Since the bubbles are spheres with a radius r = 50 nm, the volume V2 per bubble is
V2 = 4/3 × π × r ^ 3
It becomes.

  From the above, the number of bubbles per liter of water n = V1 ÷ V2 = 1.7 × 10 ^ 16 is calculated.

  Similarly, the number of bubbles per liter of water is calculated as 1.8 x 10 ^ 16 when the gas is methane and 1.7 x 10 ^ 16 when argon is used.

[Stability of gas-liquid mixture]
FIG. 10 shows the ratio of gas abundance in the gas-liquid mixture with respect to the saturated dissolution concentration when the gas-liquid mixture produced by mixing air with pure water is sealed in a glass bottle and stored at a constant temperature as the degree of supersaturation. It is a graph to display. From the graph, it can be seen that the supersaturation level is 6 even after 400 hours and has hardly changed. Therefore, it was confirmed that the gas-liquid mixture was stable.

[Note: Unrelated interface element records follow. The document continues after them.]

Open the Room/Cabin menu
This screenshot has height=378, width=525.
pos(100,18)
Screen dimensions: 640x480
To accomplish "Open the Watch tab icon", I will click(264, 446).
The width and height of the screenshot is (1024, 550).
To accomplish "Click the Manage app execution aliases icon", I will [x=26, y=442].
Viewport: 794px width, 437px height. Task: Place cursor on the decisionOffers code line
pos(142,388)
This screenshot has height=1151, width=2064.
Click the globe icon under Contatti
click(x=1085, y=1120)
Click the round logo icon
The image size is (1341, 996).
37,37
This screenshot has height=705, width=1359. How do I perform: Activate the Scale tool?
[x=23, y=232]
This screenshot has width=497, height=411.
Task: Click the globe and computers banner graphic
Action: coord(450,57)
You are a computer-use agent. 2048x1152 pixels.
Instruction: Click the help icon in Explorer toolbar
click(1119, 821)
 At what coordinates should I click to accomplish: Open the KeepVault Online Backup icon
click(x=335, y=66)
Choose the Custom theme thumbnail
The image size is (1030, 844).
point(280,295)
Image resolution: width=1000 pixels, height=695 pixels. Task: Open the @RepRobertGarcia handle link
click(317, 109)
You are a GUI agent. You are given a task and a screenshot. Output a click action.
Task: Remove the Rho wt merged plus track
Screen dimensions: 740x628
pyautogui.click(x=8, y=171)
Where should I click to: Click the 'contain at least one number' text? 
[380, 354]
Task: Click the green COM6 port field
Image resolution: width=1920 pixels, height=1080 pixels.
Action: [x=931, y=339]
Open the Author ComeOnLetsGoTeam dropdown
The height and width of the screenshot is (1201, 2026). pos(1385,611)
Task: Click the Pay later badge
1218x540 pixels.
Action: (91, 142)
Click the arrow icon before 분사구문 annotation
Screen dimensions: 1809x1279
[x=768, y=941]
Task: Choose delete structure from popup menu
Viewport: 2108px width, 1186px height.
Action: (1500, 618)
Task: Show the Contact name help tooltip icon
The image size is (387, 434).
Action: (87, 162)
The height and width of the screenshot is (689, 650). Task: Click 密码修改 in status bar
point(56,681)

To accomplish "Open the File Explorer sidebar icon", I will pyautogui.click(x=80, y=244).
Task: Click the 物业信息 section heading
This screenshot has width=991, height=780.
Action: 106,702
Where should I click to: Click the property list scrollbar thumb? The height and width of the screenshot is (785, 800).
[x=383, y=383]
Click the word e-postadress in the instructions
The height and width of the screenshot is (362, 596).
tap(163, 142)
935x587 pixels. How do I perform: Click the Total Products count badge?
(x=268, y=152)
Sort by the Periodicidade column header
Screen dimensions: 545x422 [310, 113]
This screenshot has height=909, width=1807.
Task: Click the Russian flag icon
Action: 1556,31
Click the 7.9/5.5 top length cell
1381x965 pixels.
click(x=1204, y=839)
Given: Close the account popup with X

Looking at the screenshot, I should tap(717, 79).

DESCRIPTION OF SYMBOLS 1 Pressurization part 2 Gas supply part 3 Gas-liquid mixing part 4 Deaeration part 5 Depressurization part 6 Channel 7 Discharge part 8 Gas removal part 11 Pump 21 Rotating body

Claims (5)

The liquid into which the gas has been injected is pressurized at a pressure rate ΔP ₁ / t (ΔP ₁ : pressure increase, t: time) of 0.17 MPa / sec or higher to bring the pressure to 0.15 MPa or higher, and then the liquid It is characterized in that a liquid in which nano-sized bubbles are mixed is generated by reducing pressure to atmospheric pressure at a pressure reduction rate ΔP ₂ / t (ΔP ₂ : pressure reduction amount, t: time) of 2000 MPa / sec or less. A method for producing a gas-liquid mixture.   The method of producing a gas-liquid mixture according to claim 1, wherein the liquid is pressurized by a pump.   The method for producing a gas-liquid mixture according to claim 2, wherein the pump pressurizes the liquid while shearing it using a rotating body.   The method for producing a gas-liquid mixture according to claim 1, wherein the liquid is pressurized by a Venturi tube.   The method of producing a gas-liquid mixture according to any one of claims 1 to 4, wherein the liquid is pressurized a plurality of times while being fed.